Required action
From the data that follows, report the number of lines including "NIGHT", and only that number.

Stored records:
::::::::::
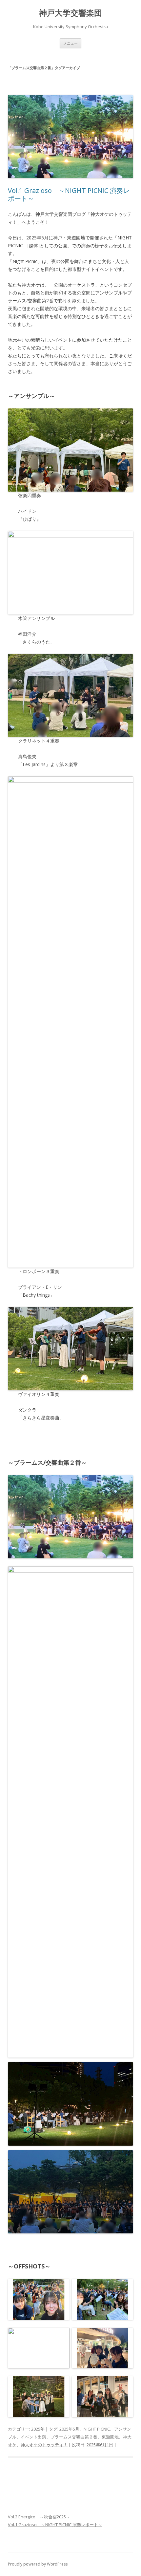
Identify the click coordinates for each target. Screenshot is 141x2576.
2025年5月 (69, 2429)
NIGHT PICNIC (97, 2429)
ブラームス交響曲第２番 (73, 2437)
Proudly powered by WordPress (38, 2564)
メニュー (70, 43)
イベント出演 (33, 2437)
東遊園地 (110, 2437)
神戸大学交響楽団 (70, 13)
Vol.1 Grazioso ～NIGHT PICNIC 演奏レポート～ (69, 194)
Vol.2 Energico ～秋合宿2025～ (39, 2517)
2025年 (38, 2429)
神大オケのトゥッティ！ (44, 2445)
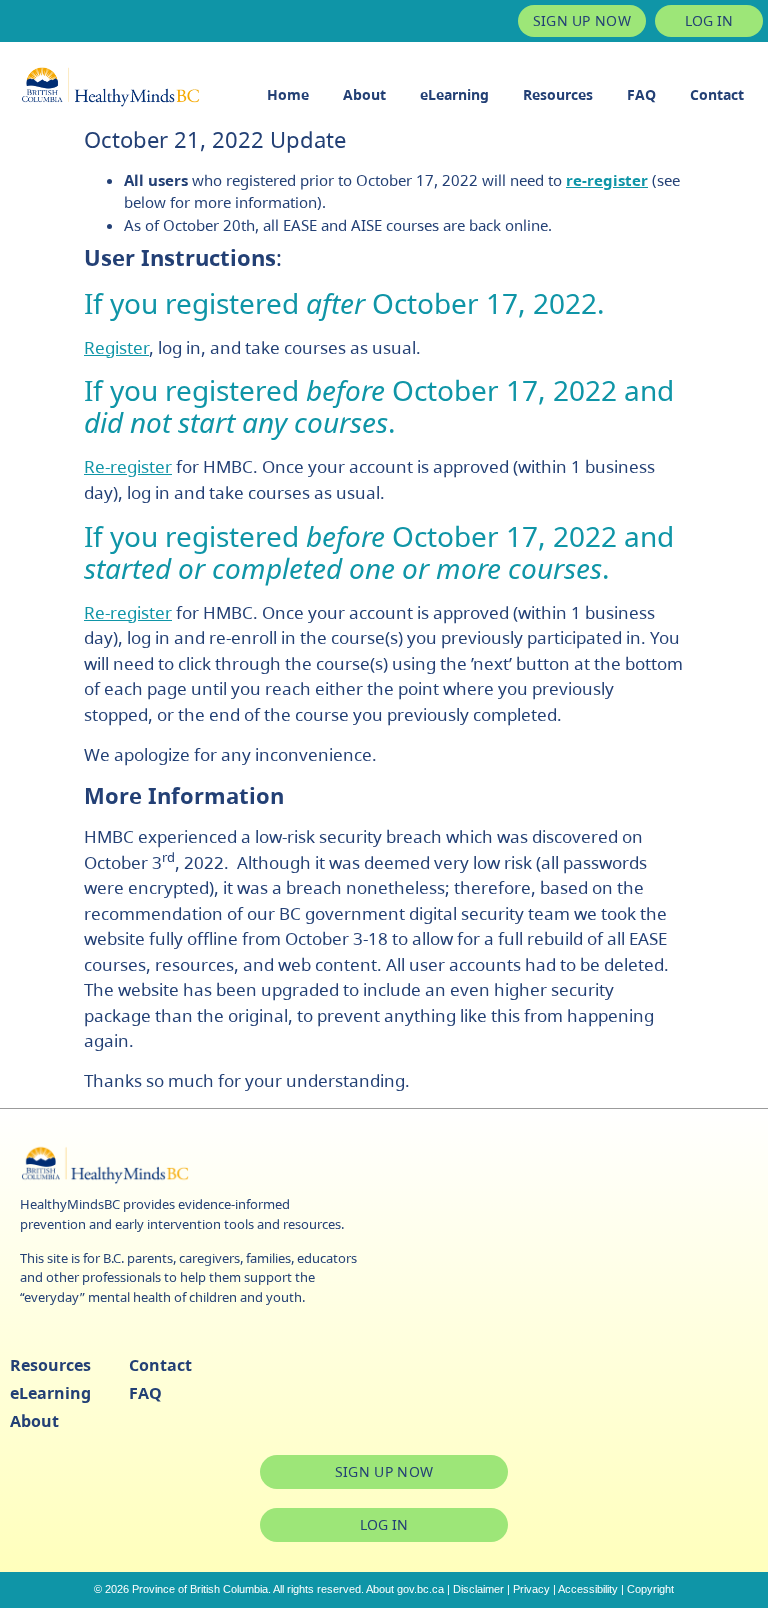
::::::::::
Task result
2